Much of the Lineage warehouse is covered in plastic to prevent the smell of rotting food from spreading to Boyle Heights.
Rivera vowed that Lineage would provide financial assistance, air conditioners, air purifiers and help pay utility bills. Bass announced that AirBnB will help temporarily relocate people. He vowed to study all warehouses in the Eastside, South LA and San Fernando Valley to “assess their resilience to environmental challenges.”
But when the officials spoke loudly, the crowd did not want to.
For decades, the powers that be have burdened the Eastside with freeways, warehouses, public corruption, invisible development that has brought discord and social negligence to the border of criminality.
Much to the public’s dismay, in the early days of the fire, Bass and others had insisted that the black smoke billowing as far as the San Gabriel Valley was nothing to worry about — an attitude they wouldn’t dare adopt in the city’s affluent neighborhoods.
The Eastside can’t seem to win at City Hall or County Hall. That has been the case for ordinary people like East LA resident Silvia Corona, who has protested everything from environmental discrimination to anti-immigrant immigration enforcement for nearly 50 years, trying to save the area from further harm.

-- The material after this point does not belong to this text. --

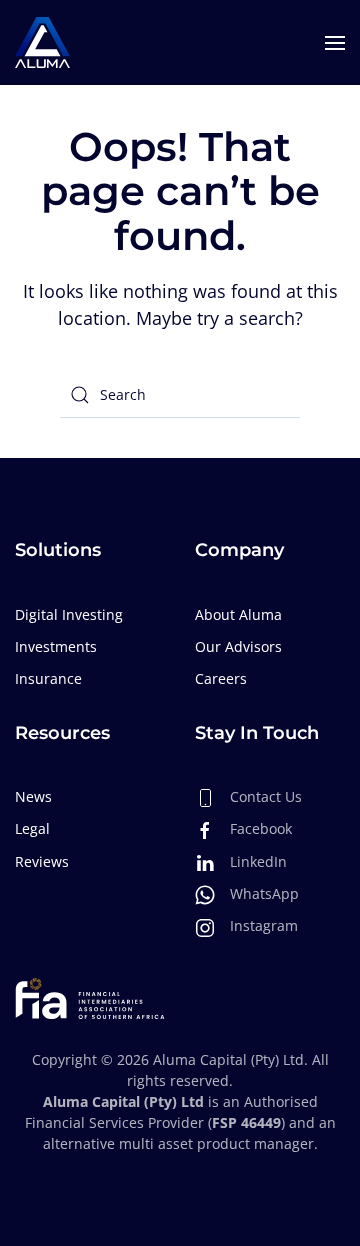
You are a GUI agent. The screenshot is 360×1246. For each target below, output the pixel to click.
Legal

“Pongansen las pilas, please,” Corona urged the audience to cheer. Please put your batteries in – a Mexican Spanish expression for cowboy. “You don’t want listen to us. For God’s sake, we are you are tired.”
After about two hours, the residents filled the hall. Others passed out leaflets with information about the facilities. They exchanged phone numbers and Instagram accounts. They would not expect promises that might not be fulfilled.
A resident of Boyle Heights who calls himself El Chavo, the lovable Mexican children’s television actor who lives in a barrel in the working class, compared the official fire response to a meme in which Spider-Man points to a costumed impostor who loves him, returning the gesture.
“It’s like they’re all busy, but no one is coordinating what they’re going to bring or who they’re going to invite,” said El Chavo.
Los Angeles County Superintendent Hilda Solis addresses a town hall at Stevenson Middle School.
Nearby was Genesis Coronado, who stood up and turned his back every time Solis spoke.
“It’s ridiculous if I have to call Ysabel Jurado’s office to get help, instead of representing myself,” said the 34-year-old East LA native.
I asked him how Solis and other leaders worked at city hall. The fresh air baptized us in another bad smell.
“It’s really bad,” he said. “You had no answers, you had nothing.”